Combat hapkido doesn't have kata, but it has drills—huge numbers of very sharp two and three move combinations that you practice with a partner. As I understand it, Ueshiba's aikido also did not employ kata as an instructional tool. The partner drills these systems provide are literal instructions on what to do when, in case you're attacked; the technique of the system is therefore explicit, embedded in the knowledge of how to respond with any one of dozens of different possible responses to just about any kind of attacking move imaginable. These kinds of systems operate with combat sermons and lists of commandments. The karate-based arts, with their kata and related forms, or the CMAs with their hsings, offer you, in constrast, parables of defensive combat techniques, each one composed of subepisodes which have, taken singly, multiple interpretations, the most effective of which from the experienced fighter's point of view are well-hidden under the simple block-punch-kick appearance of the moves. Much of the previous discussion on MT that I referred the OPer to is about how to decode the kata (in the general sense) and extract the meaning, guided by the particular strategic principles of the art. The difference isn't so much a matter of content, as I see it, but of instructional technique—pedagogy, in short.

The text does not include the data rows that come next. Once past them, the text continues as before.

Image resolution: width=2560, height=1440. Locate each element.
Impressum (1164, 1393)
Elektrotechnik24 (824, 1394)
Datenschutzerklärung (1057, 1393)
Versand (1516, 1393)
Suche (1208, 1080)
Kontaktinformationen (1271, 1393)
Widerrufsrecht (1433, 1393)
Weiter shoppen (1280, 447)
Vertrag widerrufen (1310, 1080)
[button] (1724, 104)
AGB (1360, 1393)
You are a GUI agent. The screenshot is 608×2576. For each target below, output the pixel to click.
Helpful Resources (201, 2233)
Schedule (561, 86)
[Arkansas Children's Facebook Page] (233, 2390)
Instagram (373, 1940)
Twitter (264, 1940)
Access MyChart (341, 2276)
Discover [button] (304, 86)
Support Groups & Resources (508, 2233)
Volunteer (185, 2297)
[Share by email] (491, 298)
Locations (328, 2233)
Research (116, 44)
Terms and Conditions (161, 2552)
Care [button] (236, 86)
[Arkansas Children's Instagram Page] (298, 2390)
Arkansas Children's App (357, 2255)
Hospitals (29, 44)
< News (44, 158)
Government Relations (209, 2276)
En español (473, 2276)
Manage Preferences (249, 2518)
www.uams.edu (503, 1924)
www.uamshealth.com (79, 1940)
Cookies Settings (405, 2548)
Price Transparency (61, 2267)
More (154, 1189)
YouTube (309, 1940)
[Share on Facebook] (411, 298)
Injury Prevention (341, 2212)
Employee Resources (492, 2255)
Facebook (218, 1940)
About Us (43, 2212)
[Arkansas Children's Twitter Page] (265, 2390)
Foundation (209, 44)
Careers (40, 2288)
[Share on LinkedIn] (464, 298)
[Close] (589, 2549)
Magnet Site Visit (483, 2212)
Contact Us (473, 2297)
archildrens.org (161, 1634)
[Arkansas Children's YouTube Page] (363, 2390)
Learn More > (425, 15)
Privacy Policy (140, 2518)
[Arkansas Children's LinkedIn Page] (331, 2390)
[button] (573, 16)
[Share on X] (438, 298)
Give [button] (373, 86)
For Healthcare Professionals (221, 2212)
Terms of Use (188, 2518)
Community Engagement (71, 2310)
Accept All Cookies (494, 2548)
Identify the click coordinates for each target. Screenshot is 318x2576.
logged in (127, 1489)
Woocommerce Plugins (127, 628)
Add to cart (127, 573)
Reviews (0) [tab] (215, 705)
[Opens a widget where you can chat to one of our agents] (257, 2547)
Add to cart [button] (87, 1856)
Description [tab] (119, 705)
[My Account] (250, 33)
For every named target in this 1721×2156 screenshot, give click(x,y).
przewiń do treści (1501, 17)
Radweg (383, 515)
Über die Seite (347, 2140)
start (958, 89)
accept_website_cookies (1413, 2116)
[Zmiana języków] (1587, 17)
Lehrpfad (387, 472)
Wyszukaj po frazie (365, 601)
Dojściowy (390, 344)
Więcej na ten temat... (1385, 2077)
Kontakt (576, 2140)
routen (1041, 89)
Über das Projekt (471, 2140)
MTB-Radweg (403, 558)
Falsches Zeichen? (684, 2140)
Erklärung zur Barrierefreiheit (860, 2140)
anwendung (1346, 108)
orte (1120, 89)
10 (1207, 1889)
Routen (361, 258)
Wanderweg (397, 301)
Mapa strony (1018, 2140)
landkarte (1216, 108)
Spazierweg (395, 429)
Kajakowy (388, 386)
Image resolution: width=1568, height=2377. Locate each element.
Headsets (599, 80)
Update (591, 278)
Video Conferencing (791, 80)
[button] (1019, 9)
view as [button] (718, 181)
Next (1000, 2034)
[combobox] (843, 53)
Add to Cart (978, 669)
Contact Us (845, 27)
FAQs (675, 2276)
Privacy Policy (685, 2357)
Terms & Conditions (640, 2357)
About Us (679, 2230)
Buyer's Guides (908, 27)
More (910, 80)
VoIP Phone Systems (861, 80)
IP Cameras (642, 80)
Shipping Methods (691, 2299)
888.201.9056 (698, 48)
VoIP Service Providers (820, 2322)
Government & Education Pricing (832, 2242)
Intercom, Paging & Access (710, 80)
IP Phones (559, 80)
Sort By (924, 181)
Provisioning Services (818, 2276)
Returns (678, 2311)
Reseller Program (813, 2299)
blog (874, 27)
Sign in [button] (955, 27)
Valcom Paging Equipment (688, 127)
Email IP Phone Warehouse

But none of it is worth a damn from the point of view of live, real-time SD unless it's practiced in a deadly-serious way with a partner who is willing to assume the persona of a dangerous, vicious attacker bent on hurting the defender, possibly gravely. There are ways to make such partner training of kata techs less dangerous, but the hazards for both the attacker and the defender are non-trivial. That's also going to be true in any of the fighting systems that don't have kata, however. Combat Hapkido, Krav Maga, or anything else designed to save your life, under extreme violence, require brutally realistic training to make the techniques encoded in their drills a reflexive tool immediately available when unavoidable danger meets you. The difference in the fighting systems is just that this has always been understood, I think, in those systems that we think of as 'combatives', like KM (and Hapkido, to some extent). The message fell by the wayside with many of the TMAs, however—but people like Iain Abernethy, Geoff Thompson, Peyton Quinn and others are teaching us how to bring it back.